Get the latest updates as we post them — right on your browser

. Last Updated: 07/27/2016

Investors Discover the Benefits of Sharing Risk

Mutual funds are fast becoming one of the favored places for Russians to stash their cash. Last year the number of investors in mutual funds nearly tripled, thanks to high returns in 2003 and an increasing wariness among Russians of holding their savings in dollars.

Even despite modest returns in 2004, market watchers say mutual funds will continue to draw investors looking for new ways to preserve and increase their wealth.

"To investors, mutual funds seemed like shining gems. ... Maximum annual returns reached up to 80 percent in 2003," said Alexei Pushkov, senior analyst with the NLU, the National League of Managers, an umbrella association of organizations managing 97 percent of Russia's mutual fund assets.

At the end of last year, the money invested in mutual funds totaled $3.94 billion.

Debates over the future of the country's decrepit pension system early last year inevitably focused attention on the scantily advertised alternative of mutual funds, Pushkov said.

Although mutual funds first appeared in the mid-1990s, he said, investors only began to perk up as the dollar continued its plunge against the ruble and a crisis of confidence sent tremors through the country's banking system last summer.

By the end of last year, 68,000 individuals and organizations invested in mutual funds, compared to 20,300 investors at the end of 2003, the NLU's preliminary calculations show.

"The rate of clients' asset allocation to mutual funds is three times higher than the rate of growth of bank deposits," said Andrei Zvyozdochkin, vice president of institutional client relations at Troika Dialog.

The choice of mutual funds also increased, from 154 funds in 2003 to 283 in 2004, according to the NLU.

In spite of their rising popularity, however, mutual funds posted lackluster returns last year.

"Average returns were 13 percent last year, which barely beat inflation," said Dmitry Prytin, an analyst with the RosBusinessConsulting rating agency. Inflation rose to 11.7 percent in 2004, surpassing government projections by almost 2 percentage points.

Furthermore, the dismemberment of Yukos and the consolidation of the Kremlin's power signaled a rise in political risk. Asset managers struggled to make money on the jittery domestic market, which is the only place Russian mutual funds are allowed by law to invest.

Returns from the best-performing mutual funds did not exceed 44 percent last year, Pushkov said. While one asset management company reported 100 percent returns, its end-of-year results were not representative of the market, he said, because they were achieved via accounting mechanisms.

"It is unlikely that this year's returns will beat last year's," Prytin said.

Whether purchasing shares in stocks, bonds or mixed funds, which invest in both stocks and bonds, individuals usually prefer mutual funds that are open to new investors. Shares in these mutual funds can be bought and sold anytime, or at previously specified dates several times per year.

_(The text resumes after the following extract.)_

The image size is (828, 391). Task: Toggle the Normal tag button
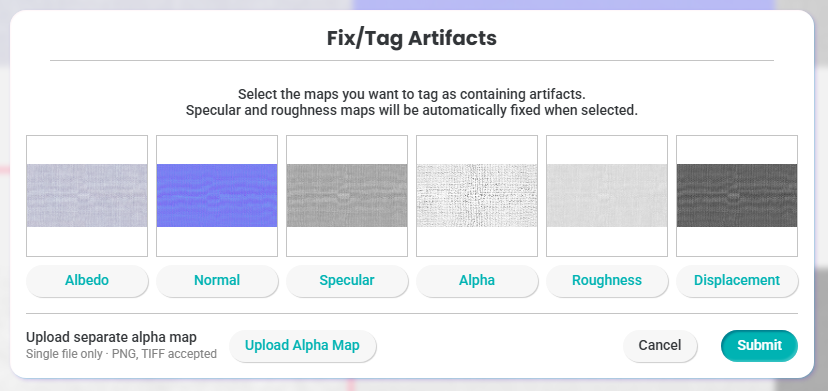217,281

Shares in closed mutual funds, which cater mostly to institutional investors, can only be purchased when the fund is being established. A particularity of the Russian market is that construction companies often use closed funds to raise money for large-scale real estate projects.

Alexander Smetanin, asset manager at Pifagor, a top-performing fund management company, said that bonds funds may not even beat the 2005 inflation rate, which market watchers expect to exceed the official forecast of 8.5 percent.

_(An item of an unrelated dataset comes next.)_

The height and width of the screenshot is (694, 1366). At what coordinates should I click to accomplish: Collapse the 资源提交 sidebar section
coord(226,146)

"Returns from first-tier bonds are already lagging behind inflation," Smetanin said. Average annual bond returns are around 6 percent to 8 percent.

Pifagor's mutual stocks fund of the same name posted a 27.16 percent return last year, earning it a place among the top five best-performing funds of 2004 in RBC's annual rating. By contrast, the company's bonds fund, called Sovershenny, achieved only a 14.24 percent return last year.

Stocks funds are riskier than bonds funds, Smetanin said, but stocks' returns will probably again outpace bonds' returns next year.

"About 22 percent of assets are allocated to bonds funds, which are more conservative," Troika's Zvyozdochkin said.

Mutual funds that invest in stocks or in both stocks and bonds are the most popular in Russia, accounting for 43 percent and 35 percent of total mutual fund investment, respectively, according to Zvyozdochkin. In theory, the longer one stays invested in mutual funds of whatever kind, the greater the returns will be.

"Unfortunately, the Russian market doesn't abide by the rules of economics," Pushkov said. "Political factors have greater influence [than in the West], making future projections very difficult."

Nevertheless, asset management companies do not foresee waning demand from investors, since interest in mutual funds keeps growing, along with the public's awareness.

"We are getting a lot of letters from interested parties," Smetanin said. Pifagor has nine sales locations in Moscow, as well as sales offices in eight other cities, including St. Petersburg, Nizhny Novgorod and Irkutsk.

"We plan to expand more in the regions this year," he said.